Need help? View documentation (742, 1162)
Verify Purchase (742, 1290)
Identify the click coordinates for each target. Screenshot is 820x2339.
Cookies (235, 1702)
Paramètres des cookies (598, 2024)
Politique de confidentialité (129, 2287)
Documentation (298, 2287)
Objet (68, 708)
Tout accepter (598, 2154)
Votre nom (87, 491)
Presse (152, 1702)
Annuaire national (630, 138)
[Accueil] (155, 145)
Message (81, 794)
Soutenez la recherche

----

**TASK REQUIREMENTS:**
Copy task. Give back the whole listing exactly as written.

**EXERCISE ANSWER:**
Need help? View documentation (742, 1162)
Verify Purchase (742, 1290)
Identify the click coordinates for each target. Screenshot is 820x2339.
Cookies (235, 1702)
Paramètres des cookies (598, 2024)
Politique de confidentialité (129, 2287)
Documentation (298, 2287)
Objet (68, 708)
Tout accepter (598, 2154)
Votre nom (87, 491)
Presse (152, 1702)
Annuaire national (630, 138)
[Accueil] (155, 145)
Message (81, 794)
Soutenez la recherche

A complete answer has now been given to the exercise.